**Requirement:** Format the data from the line containing "Task: Switch language to CN" through the line containing "Action: tap(67, 706)" as a two-column CSV with the headers instruction and response, one row per entry, with each field in quotes and line breaks replaced by spaces. Leave the pictures out.

**Data for processing:**
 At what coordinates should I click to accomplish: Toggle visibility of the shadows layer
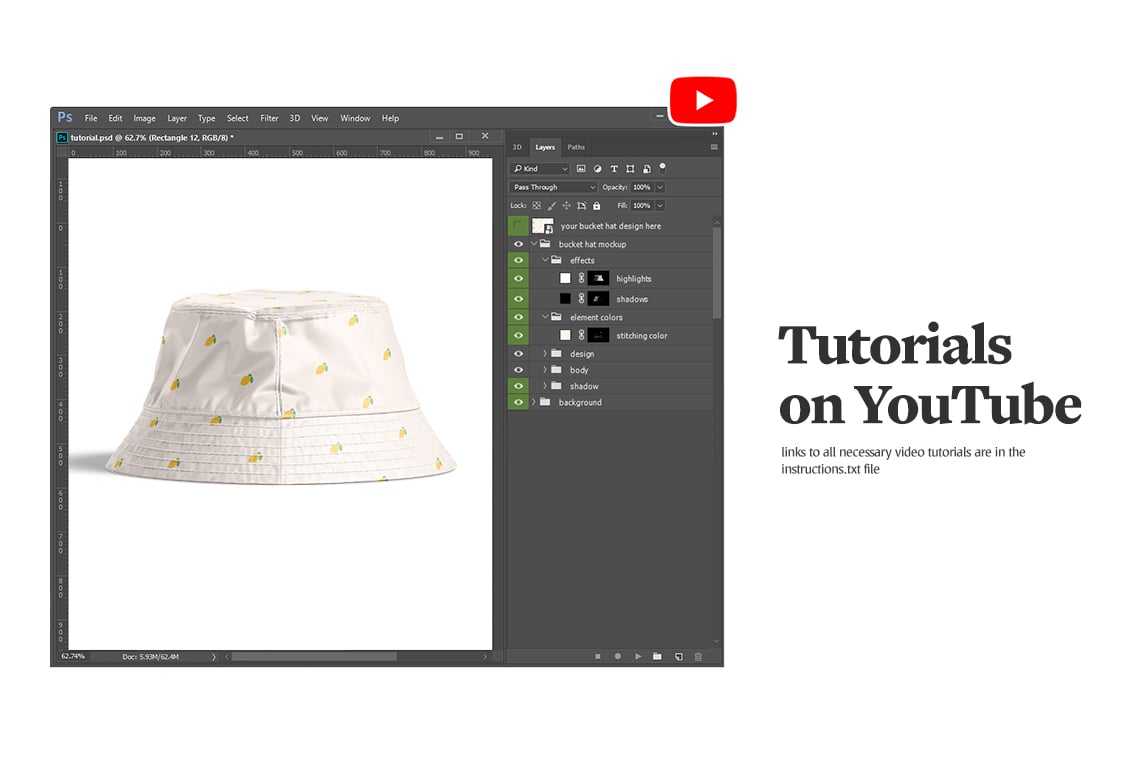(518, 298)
--
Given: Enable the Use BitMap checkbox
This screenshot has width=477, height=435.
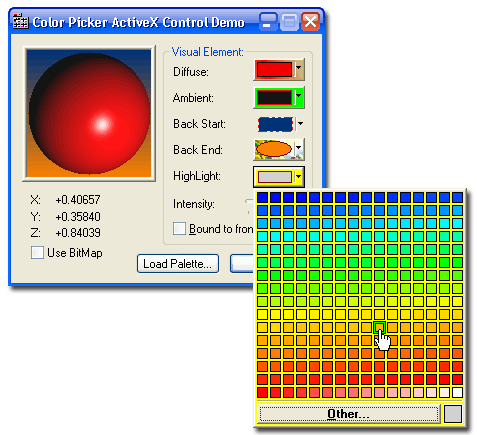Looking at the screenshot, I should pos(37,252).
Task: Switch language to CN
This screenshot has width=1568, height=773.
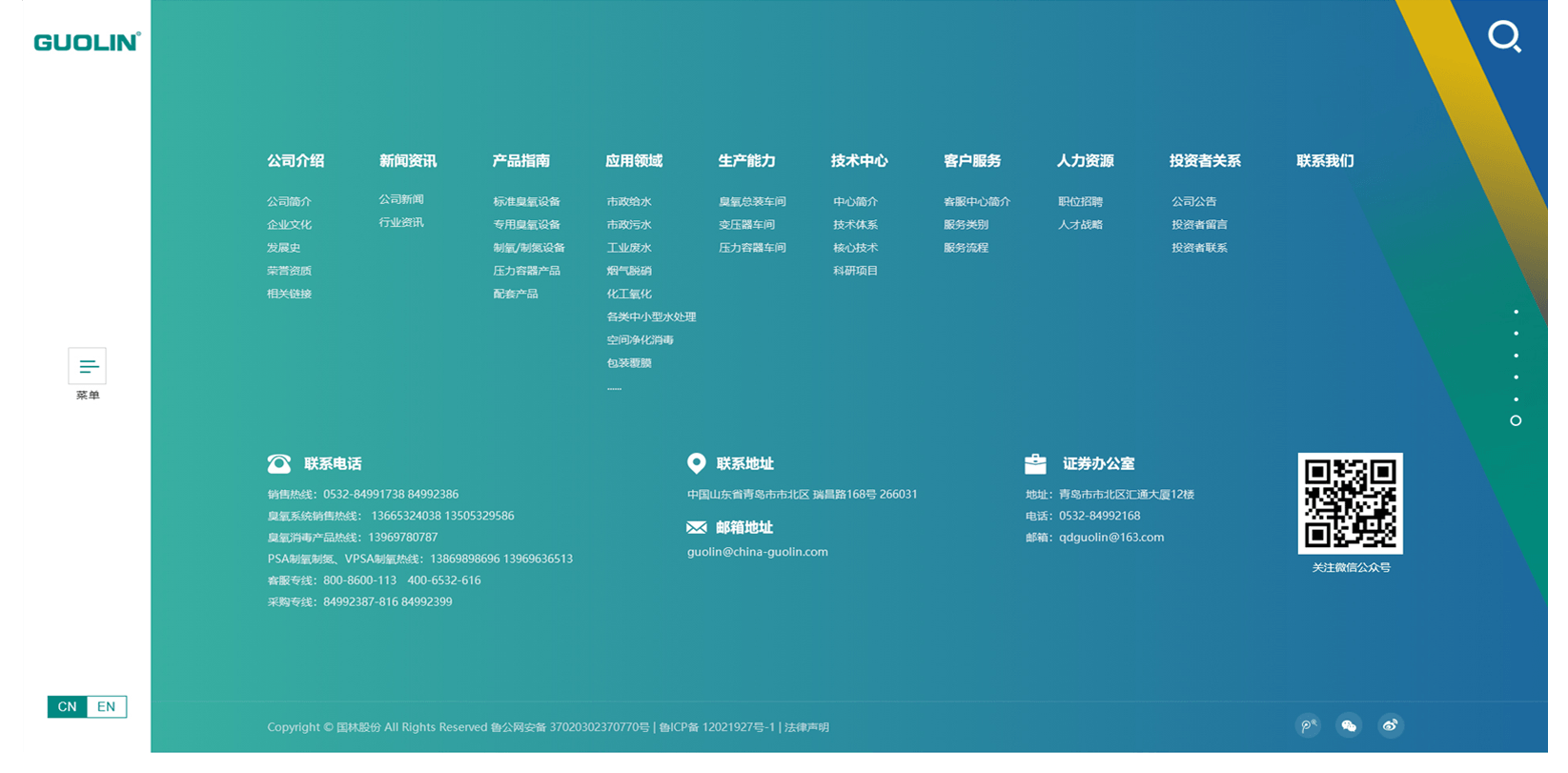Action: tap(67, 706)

**Exercise answer:**
instruction,response
"Task: Switch language to CN This screenshot has width=1568, height=773.","Action: tap(67, 706)"